Compare these two books: David Galton about the 150th anniversary of Mendel's discovery of the gene and the life and work of a whole cast of characters, with Darwin, Mendel, and Galton as the lead actors, and Hope Jahren's memoir of a contemporary scientist.
David Galton (no relation of Francis Galton) writes about an era in science when scientists were gentlemen, who had wives, or when a wife had died, a sister or a cousin who looked after them and their estates. A scientist from a much poorer background — Mendel — came from a family of farmers, and his younger sister Theresia donated her trousseau to him to fund his education. At the age of 25 years, he was ordained as a priest, and a few years later his monastery funded his education at the Imperial University of Vienna.
In contrast, Hope Jahren, born 1969, who is a professor of geobiology at the University of Hawaii, details in her memoir Lab Girl having absolutely no money, having to work multiple jobs as a student, and scouring Salvation Army stores to find old equipment to use in her first lab. She suffers from social ineptitude, but has eccentric Bill Hagopian as her devoted lab manager. He is even worse off than she, sometimes sleeping in his car and living in the lab without a salary that can cover the rent. Bill shares significant characteristics with the Victorian wives in looking after Hope, and guaranteeing that she can focus on her research, analyzing fossil forests. Her career focuses on plants and her book alternates between her life as a scientist and the lives of plants. It conveys the uniqueness of plants: machines upon which human life itself depends, ‘invented more than 400 million years ago’, which create sugar out of inorganic matter.

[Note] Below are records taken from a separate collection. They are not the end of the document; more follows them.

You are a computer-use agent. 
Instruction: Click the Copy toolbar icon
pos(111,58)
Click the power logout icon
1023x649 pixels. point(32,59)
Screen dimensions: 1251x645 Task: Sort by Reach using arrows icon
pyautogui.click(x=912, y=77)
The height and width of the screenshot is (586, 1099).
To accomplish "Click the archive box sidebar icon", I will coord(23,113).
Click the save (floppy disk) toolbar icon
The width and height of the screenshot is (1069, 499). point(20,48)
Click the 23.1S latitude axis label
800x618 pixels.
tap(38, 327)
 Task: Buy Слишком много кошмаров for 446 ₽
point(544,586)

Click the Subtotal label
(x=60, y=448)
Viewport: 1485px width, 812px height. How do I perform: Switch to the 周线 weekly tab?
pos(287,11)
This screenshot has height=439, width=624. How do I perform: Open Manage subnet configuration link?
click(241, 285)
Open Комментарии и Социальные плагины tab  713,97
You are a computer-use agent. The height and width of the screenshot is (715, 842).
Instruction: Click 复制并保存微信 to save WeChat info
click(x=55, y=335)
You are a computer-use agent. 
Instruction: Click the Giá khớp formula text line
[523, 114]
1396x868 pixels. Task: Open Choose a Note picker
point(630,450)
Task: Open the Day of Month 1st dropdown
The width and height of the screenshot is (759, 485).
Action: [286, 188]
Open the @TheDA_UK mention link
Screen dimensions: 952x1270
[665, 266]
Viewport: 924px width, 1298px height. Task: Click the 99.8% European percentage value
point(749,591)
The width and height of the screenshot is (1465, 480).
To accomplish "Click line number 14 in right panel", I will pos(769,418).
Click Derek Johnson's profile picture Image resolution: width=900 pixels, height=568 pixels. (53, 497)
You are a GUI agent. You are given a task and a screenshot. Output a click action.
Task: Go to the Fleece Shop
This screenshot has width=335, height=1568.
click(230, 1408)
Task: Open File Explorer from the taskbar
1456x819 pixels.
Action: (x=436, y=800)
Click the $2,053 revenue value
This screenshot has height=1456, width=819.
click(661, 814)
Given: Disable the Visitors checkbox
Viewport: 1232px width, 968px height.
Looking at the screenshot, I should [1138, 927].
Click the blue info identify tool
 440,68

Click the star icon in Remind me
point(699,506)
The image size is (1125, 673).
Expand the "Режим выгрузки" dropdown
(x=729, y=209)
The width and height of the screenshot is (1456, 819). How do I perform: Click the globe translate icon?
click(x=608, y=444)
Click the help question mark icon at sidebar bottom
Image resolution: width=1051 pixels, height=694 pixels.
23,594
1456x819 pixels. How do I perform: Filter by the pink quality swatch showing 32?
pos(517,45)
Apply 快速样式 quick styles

David Galton's book gives in 200 pages a wonderful overview of the breadth of the work of Francis Galton, his work on large pedigrees with as many as 75 members in a single pedigree, before he moved on to studying twins, his work in quantifying familial resemblance, and also the large number of years he spent and the huge investment he made into working on Darwin's hypothesis of ‘gemmules’. These were the particles of inheritance proposed by Darwin as part of his Pangenesis theory. They were carried from all parts of the body by the bloodstream to the reproductive organs where they were stored in germ cells. To prove the theory, Galton and others such George Romanes carried out experiments in rabbits, giving them blood transfusions and testing whether by this manipulation coat color in the next generation would resemble coat color of the blood donor (it never did). Long after it was clear these experiments would not confirm Darwin's Pangenesis theory, they carried on with their studies, not wanting to disappoint the person they admired. But after Darwin's death, Francis Galton at the age of nearly 80 years, attended a series of lectures by William Bateson on Mendel's work and the laws of heredity and for the first time understood what Mendel had done. Mendel had sent his paper to Darwin and traveled to the United Kingdom to visit the Great Exhibition of the Works of Industry at the Crystal Palace in London, in 1851. Sadly, Darwin never seems to have learned of Mendel's discovery and the two men never met. David Galton speculates that Darwin's (and Galton's) lack of knowledge of the German language did not help, and nor did the mathematical treatment of the laws of inheritance.
Although there are enormous contrasts in their wealth, background, age, and gender there is much that unites Mendel, Darwin, Galton, and Jahren. They are scientists who love their work. These two books come highly recommended: one as a very comprehensive history of human genetics, the other one as an appreciation of what current lab life is like.